[Task to complete]
Extract from the listing each line in which the word "computer" appears.
___
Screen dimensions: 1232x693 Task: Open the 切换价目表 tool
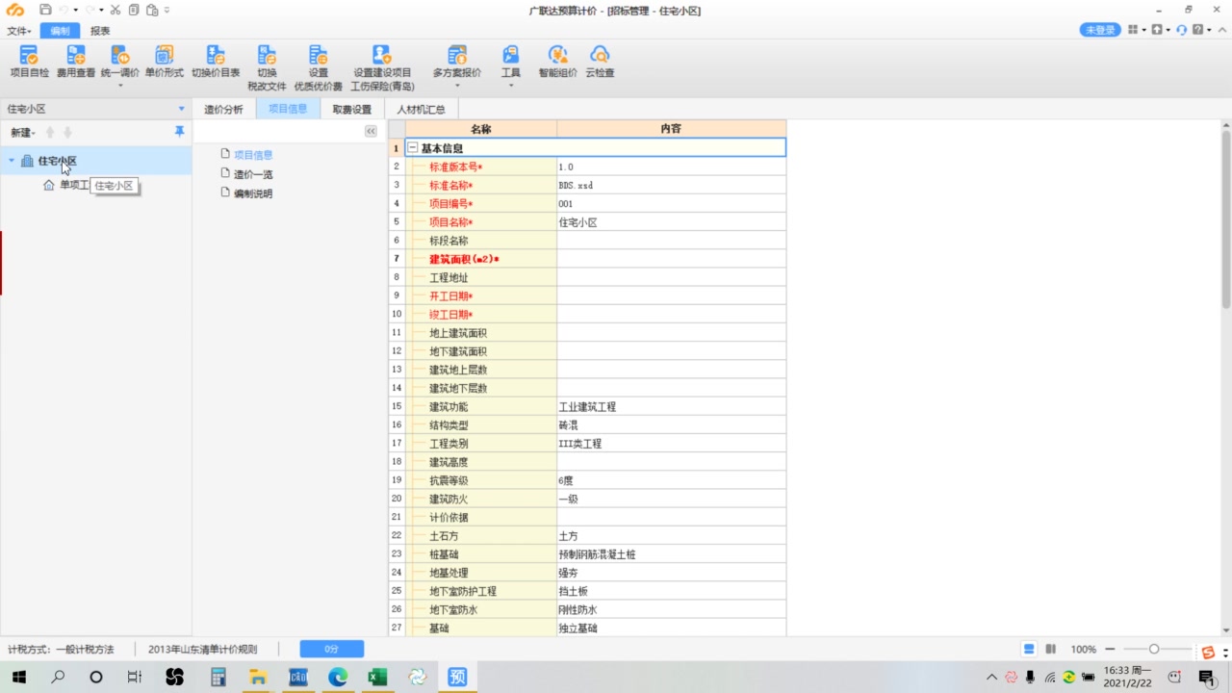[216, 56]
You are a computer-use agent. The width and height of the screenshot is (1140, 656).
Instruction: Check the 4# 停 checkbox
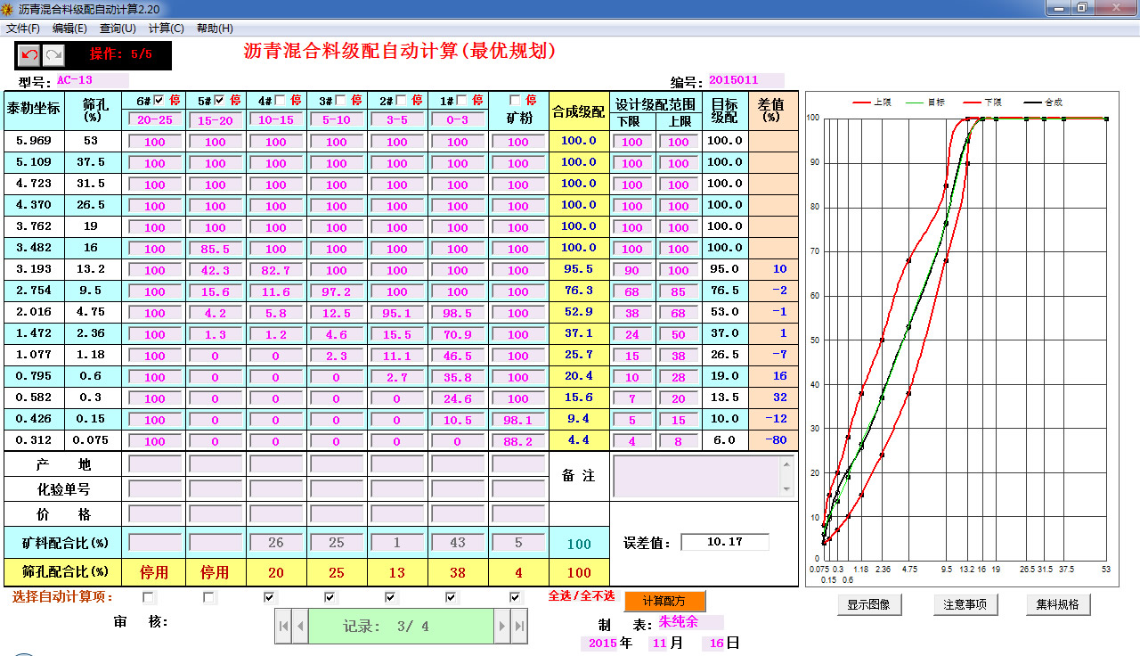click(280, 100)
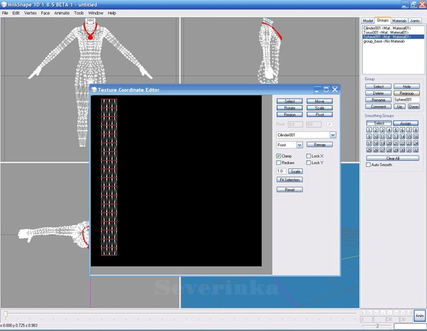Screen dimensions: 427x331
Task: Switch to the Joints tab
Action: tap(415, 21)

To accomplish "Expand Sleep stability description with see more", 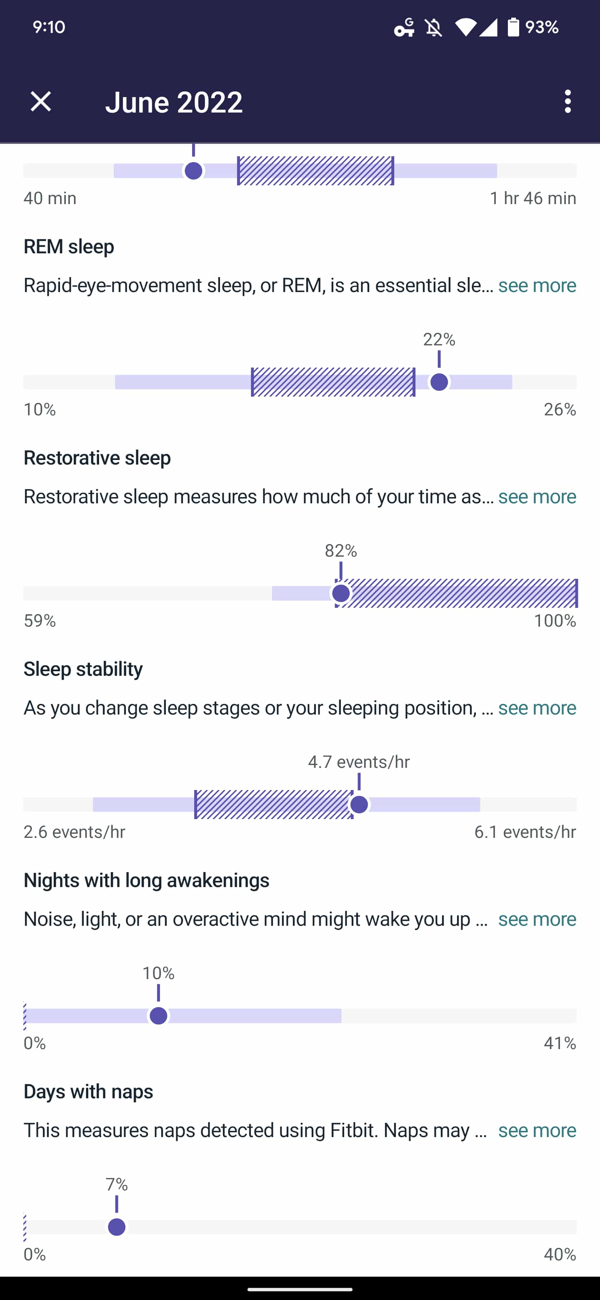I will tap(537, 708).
___
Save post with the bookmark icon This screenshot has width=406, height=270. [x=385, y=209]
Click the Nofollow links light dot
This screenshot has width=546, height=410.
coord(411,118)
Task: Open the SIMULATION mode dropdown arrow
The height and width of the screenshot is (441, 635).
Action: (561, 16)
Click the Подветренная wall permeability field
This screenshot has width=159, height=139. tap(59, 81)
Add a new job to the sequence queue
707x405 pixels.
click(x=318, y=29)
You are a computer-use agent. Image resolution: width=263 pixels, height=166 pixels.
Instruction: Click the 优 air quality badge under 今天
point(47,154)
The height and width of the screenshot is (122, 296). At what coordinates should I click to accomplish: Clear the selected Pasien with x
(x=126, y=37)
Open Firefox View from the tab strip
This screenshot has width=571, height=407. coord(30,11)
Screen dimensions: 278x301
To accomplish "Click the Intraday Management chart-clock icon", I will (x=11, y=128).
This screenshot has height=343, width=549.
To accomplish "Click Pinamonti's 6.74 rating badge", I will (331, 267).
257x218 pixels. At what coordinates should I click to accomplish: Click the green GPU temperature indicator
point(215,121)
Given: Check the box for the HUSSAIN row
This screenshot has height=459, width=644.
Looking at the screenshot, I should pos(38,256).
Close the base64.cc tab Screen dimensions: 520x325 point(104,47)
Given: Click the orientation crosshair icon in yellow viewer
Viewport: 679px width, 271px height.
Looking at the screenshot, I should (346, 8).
___
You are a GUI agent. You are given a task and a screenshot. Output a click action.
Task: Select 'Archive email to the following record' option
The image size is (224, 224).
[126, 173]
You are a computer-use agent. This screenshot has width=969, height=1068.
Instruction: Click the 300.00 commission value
___
[Response to the exercise]
You are a computer-use agent. The width and height of the screenshot is (1140, 656).
You are a computer-use agent. Image resolution: width=263 pixels, height=166 pixels.
You are a computer-use agent. This screenshot has width=969, height=1068.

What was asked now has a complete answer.